Start of Data for the task
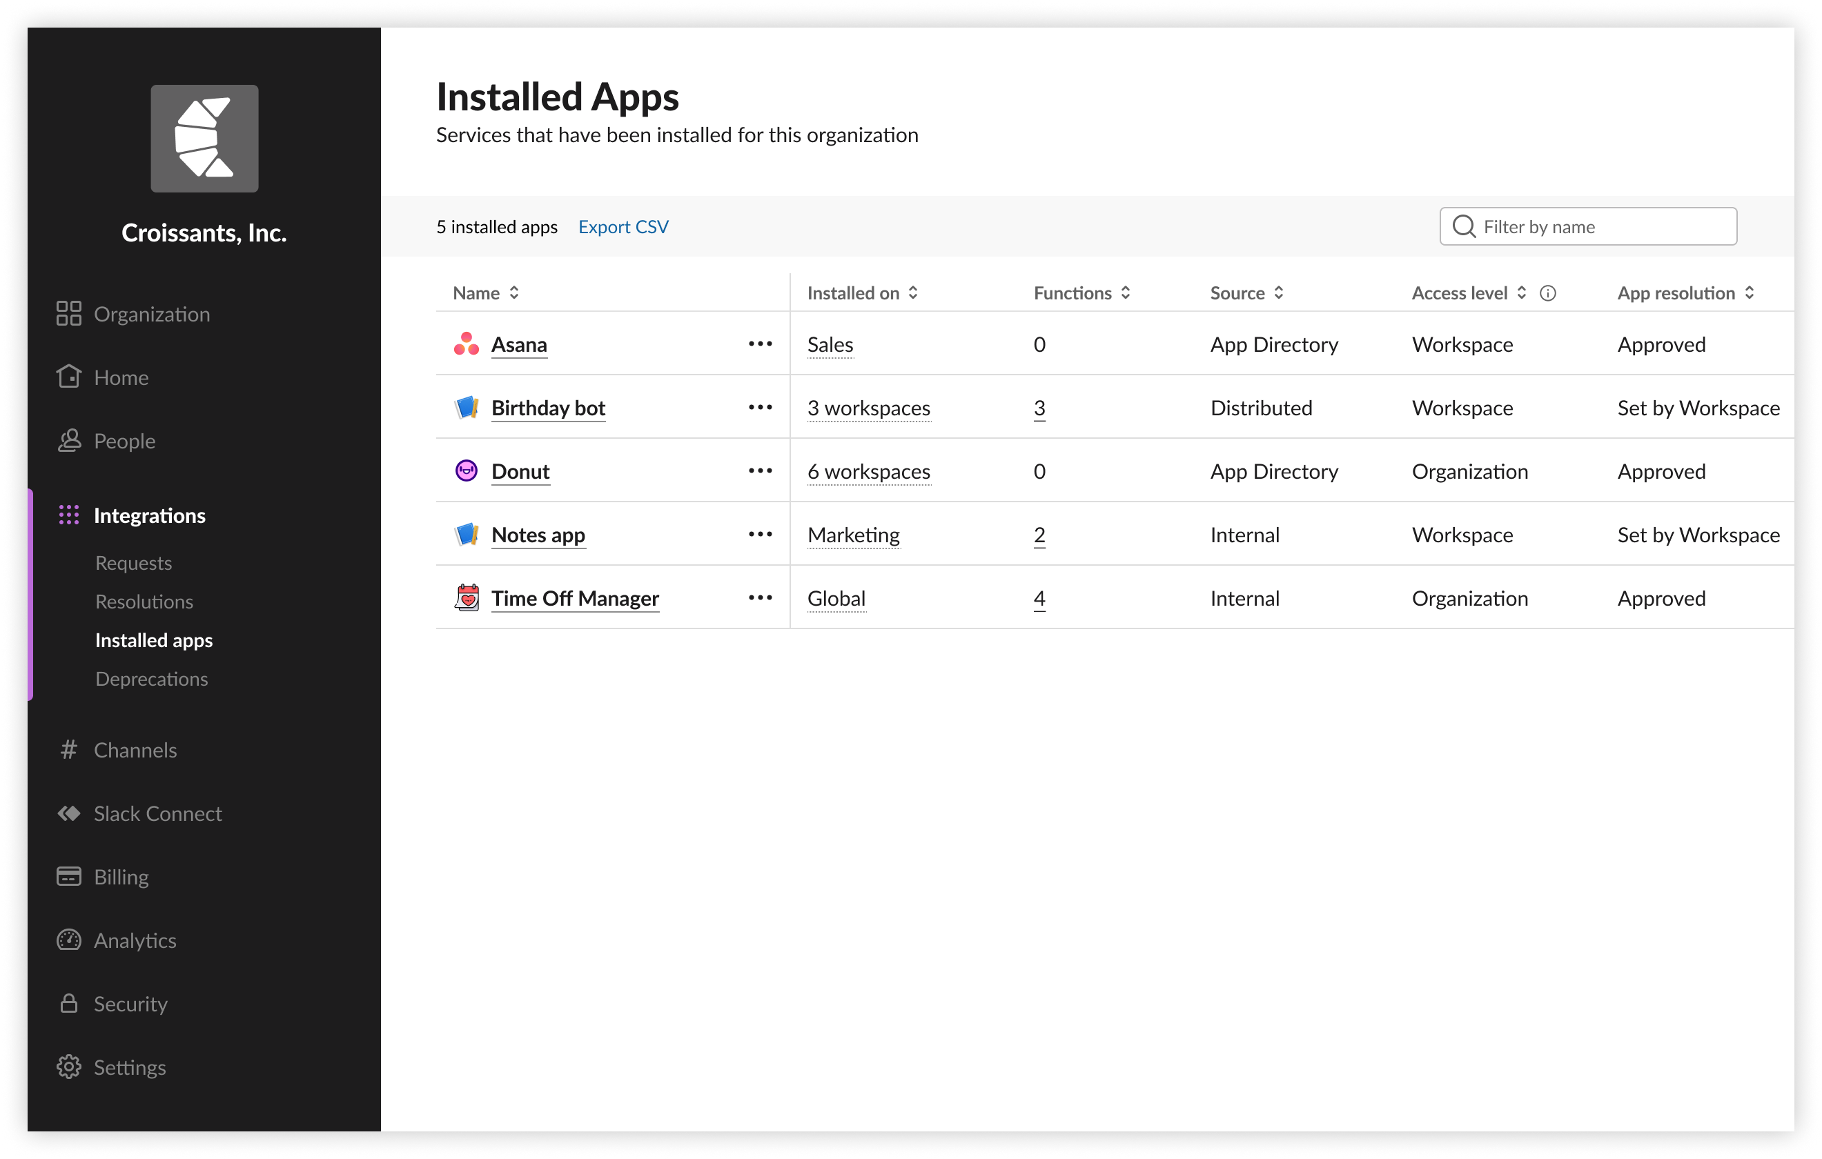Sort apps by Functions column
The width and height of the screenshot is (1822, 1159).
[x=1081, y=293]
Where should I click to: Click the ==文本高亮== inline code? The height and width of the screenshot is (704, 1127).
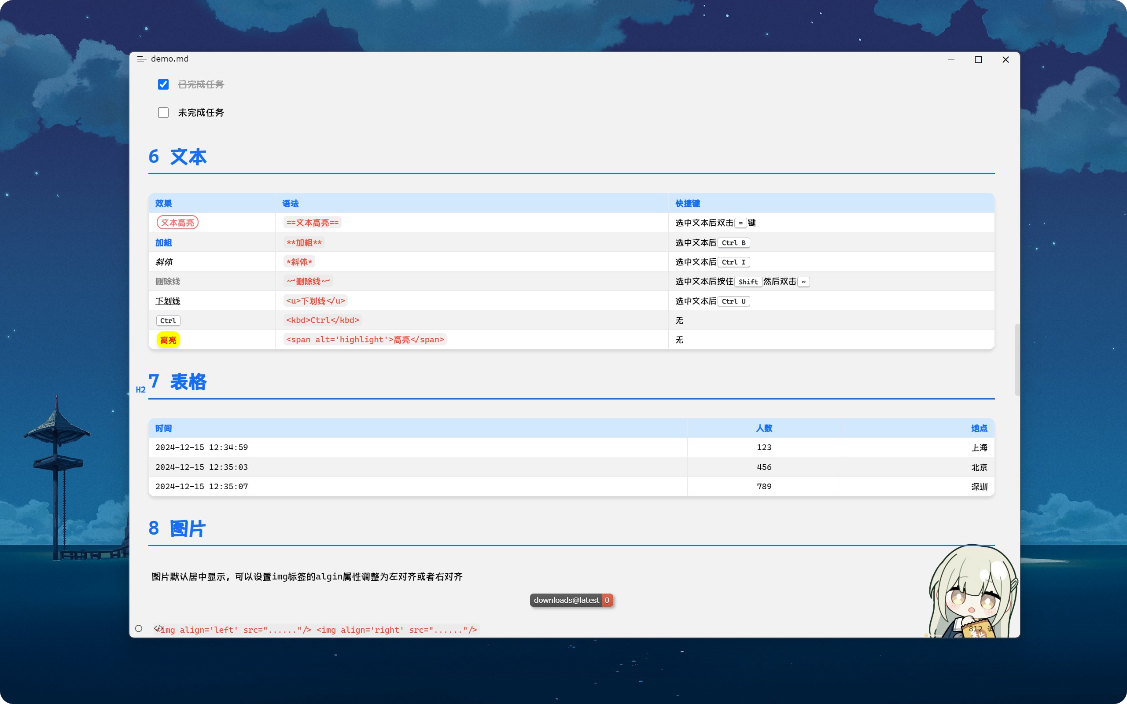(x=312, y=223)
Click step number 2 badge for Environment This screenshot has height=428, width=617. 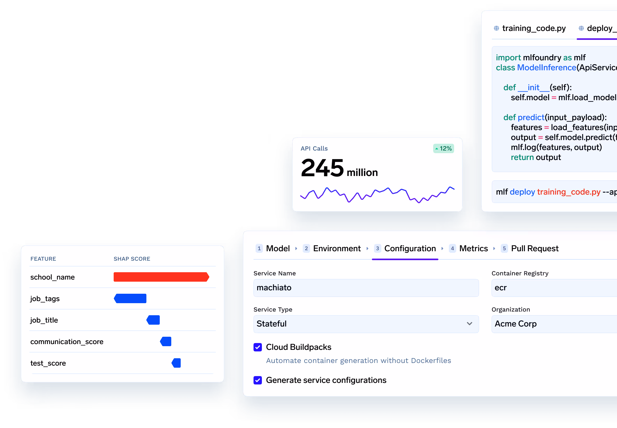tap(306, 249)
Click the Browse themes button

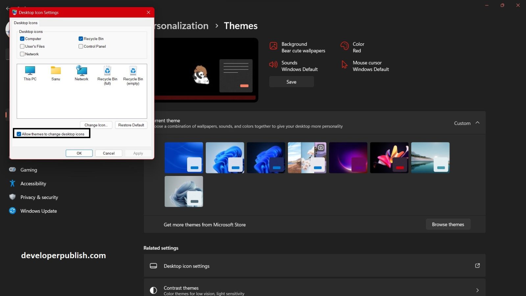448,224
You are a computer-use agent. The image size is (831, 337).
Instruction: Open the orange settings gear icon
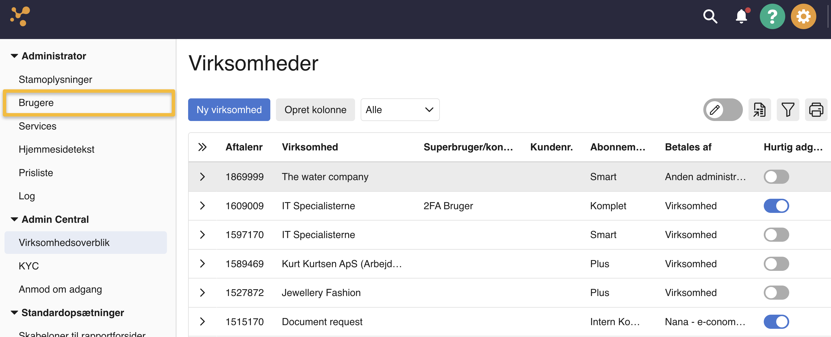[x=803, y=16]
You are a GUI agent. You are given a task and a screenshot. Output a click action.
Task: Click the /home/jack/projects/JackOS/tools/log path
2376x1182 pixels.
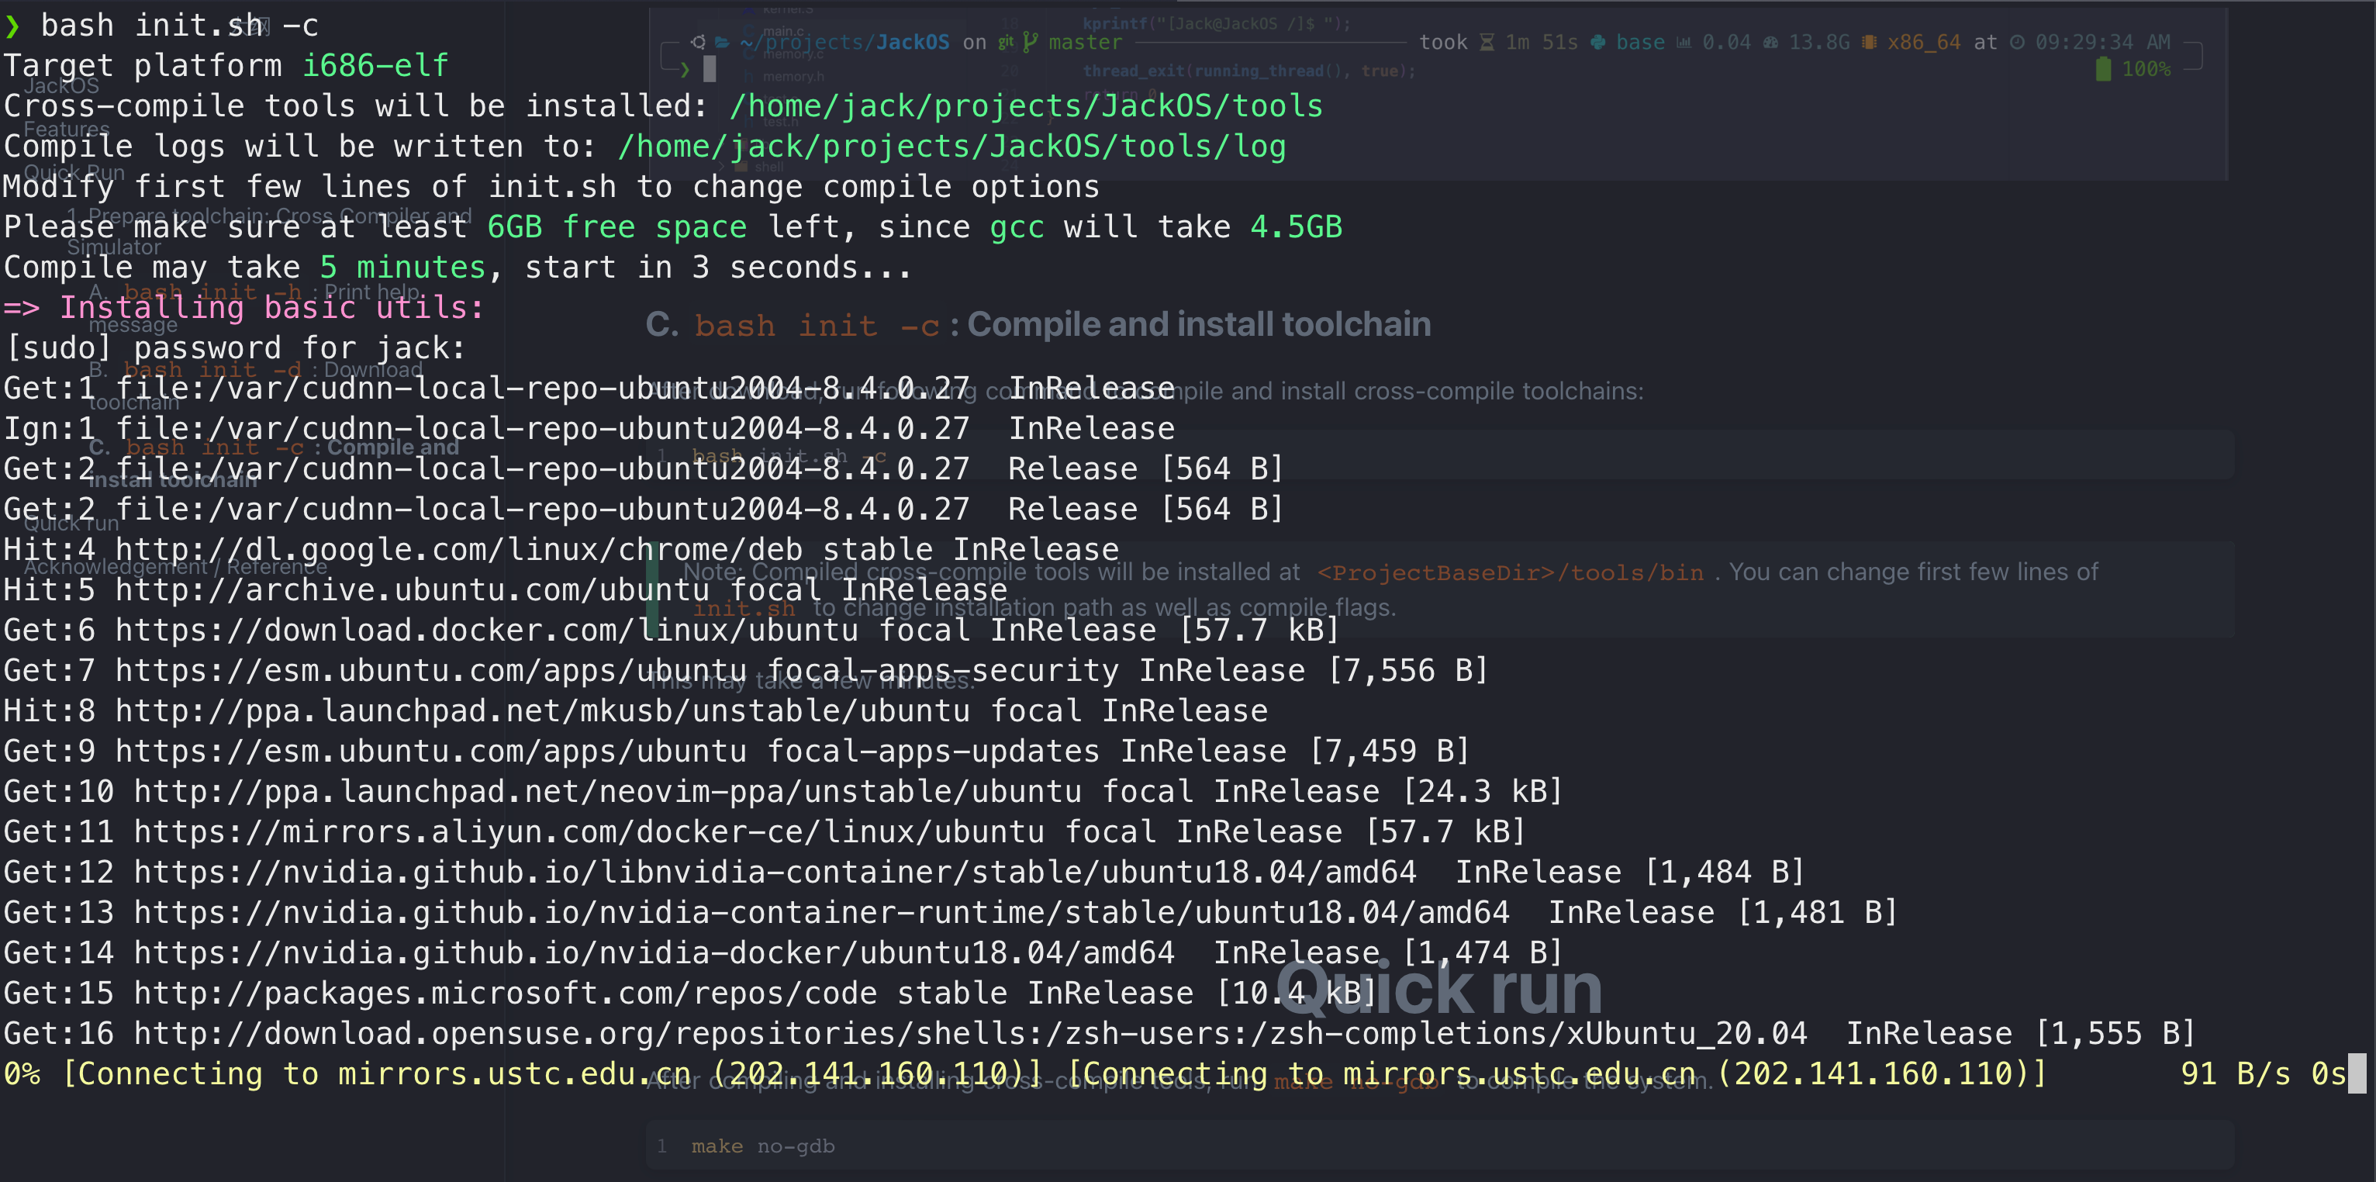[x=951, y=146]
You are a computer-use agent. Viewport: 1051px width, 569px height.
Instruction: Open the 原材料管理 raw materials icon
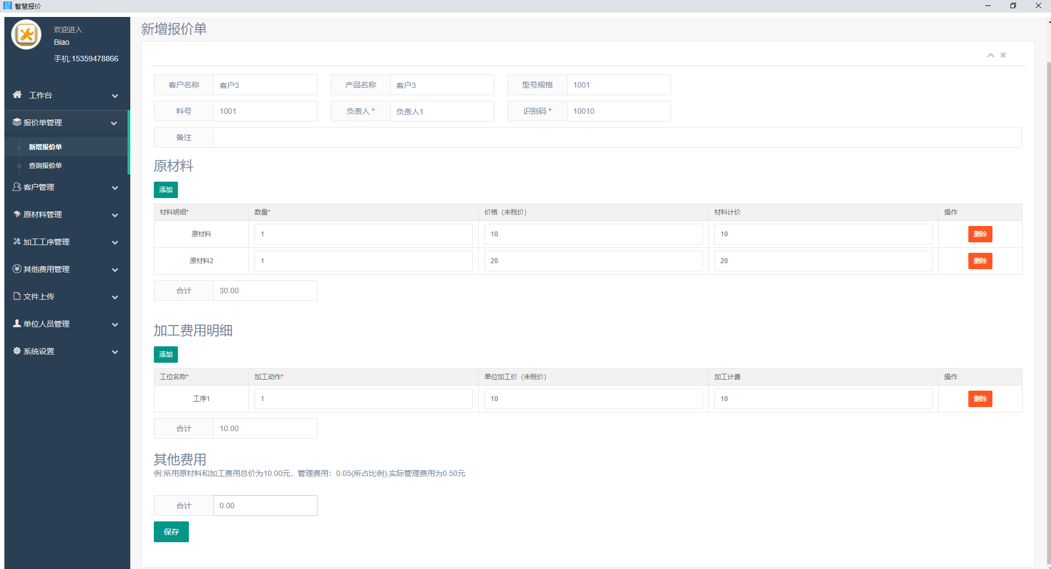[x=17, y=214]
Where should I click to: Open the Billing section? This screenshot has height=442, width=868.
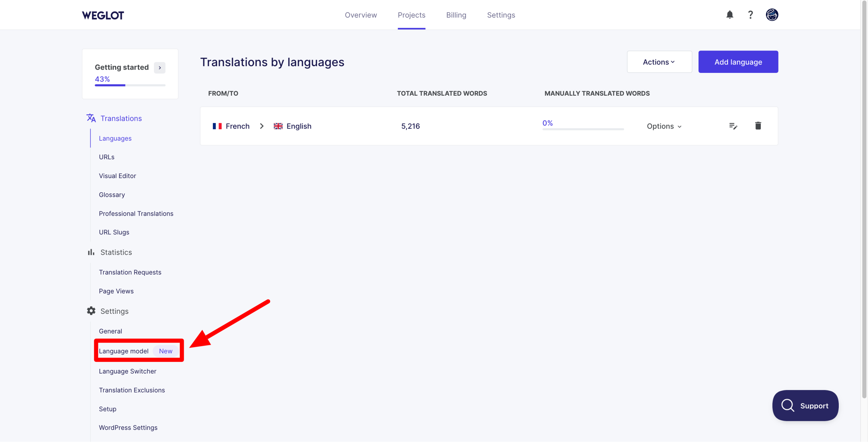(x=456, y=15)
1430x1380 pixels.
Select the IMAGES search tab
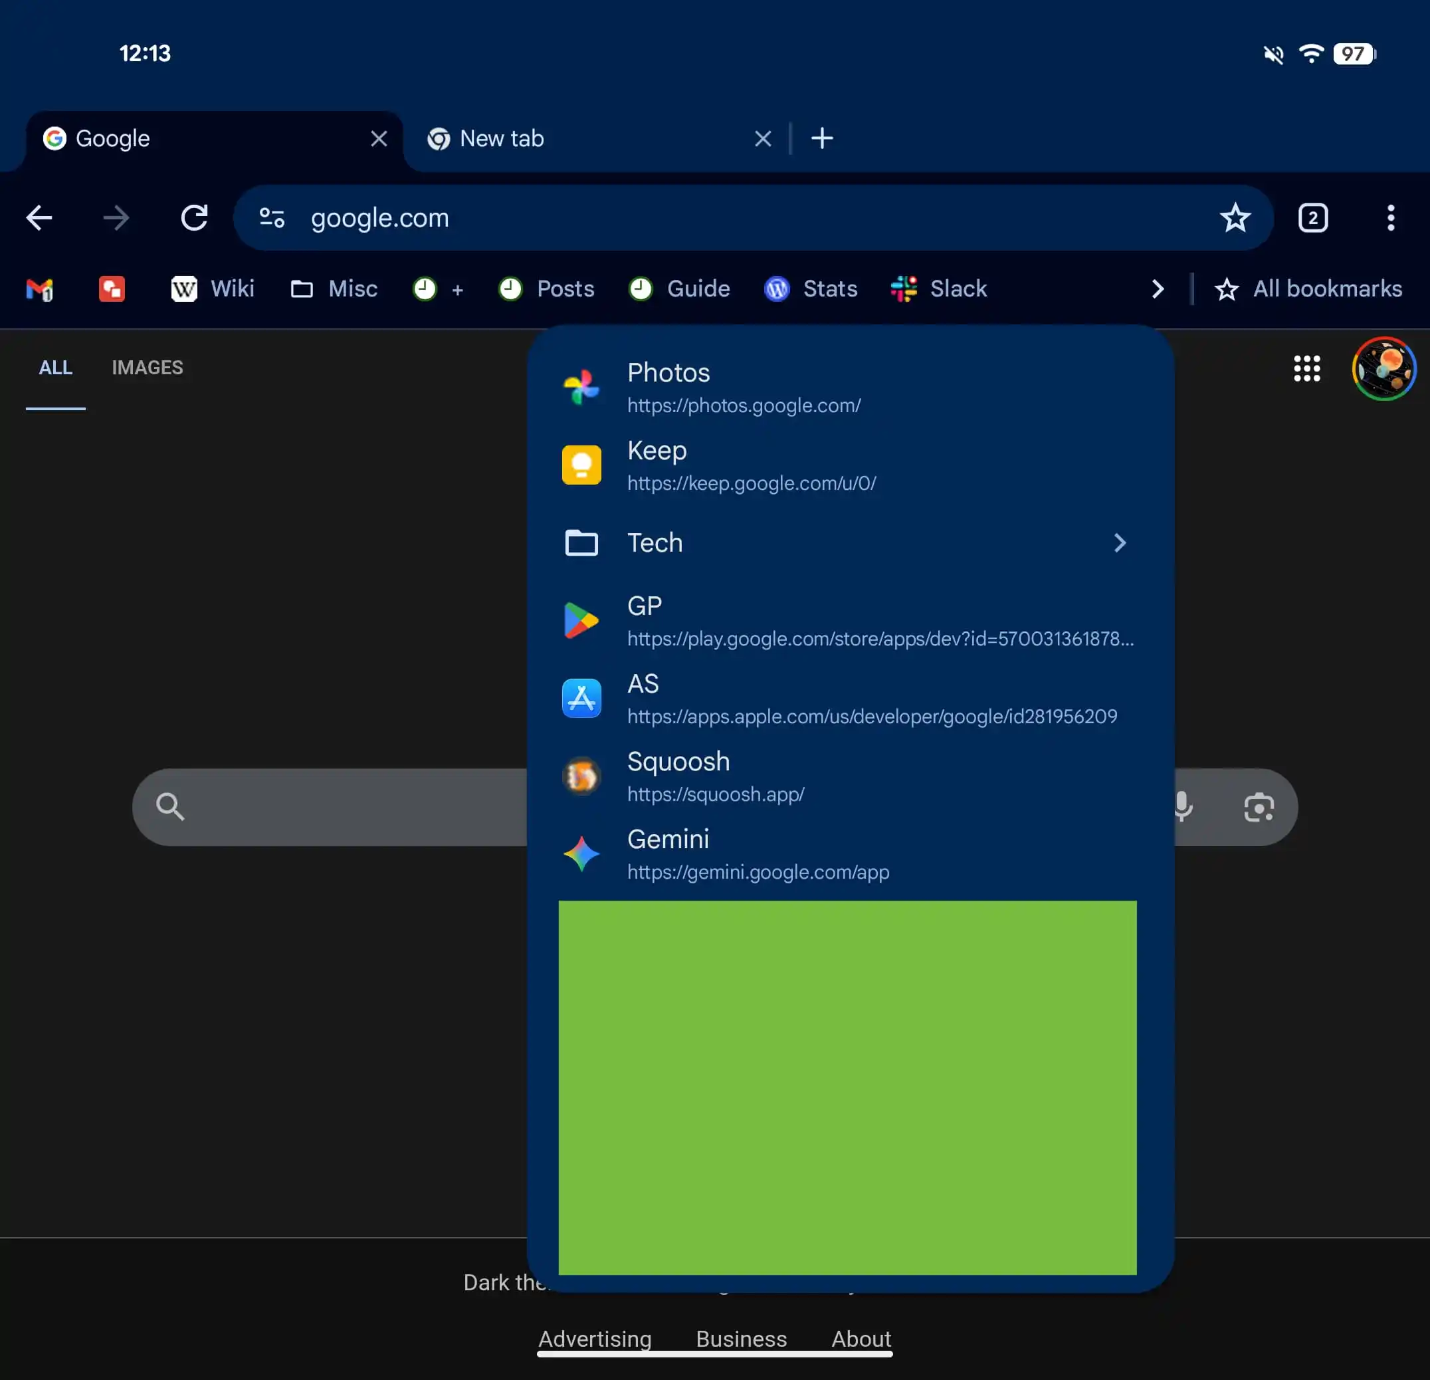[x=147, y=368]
End of Data for the task
What is needed - Repeat exactly the lines above, from the line containing "You are a computer-use agent. The" through the last line of the records, inclusive; omit any pictures.

Answer section -
You are a computer-use agent. The image size is (831, 337).
Instruction: Open the orange settings gear icon
[x=803, y=16]
You are a GUI agent. You are given a task and a screenshot. Output a click action.
Task: Click the /home/jack/projects/JackOS/tools/log path
2376x1182 pixels.
[x=951, y=146]
You are a computer-use agent. Viewport: 1051px width, 569px height.
Instruction: Open the 原材料管理 raw materials icon
[x=17, y=214]
Where should I click to: Open the Billing section? This screenshot has height=442, width=868.
(x=456, y=15)
1430x1380 pixels.
Select the IMAGES search tab
[x=147, y=368]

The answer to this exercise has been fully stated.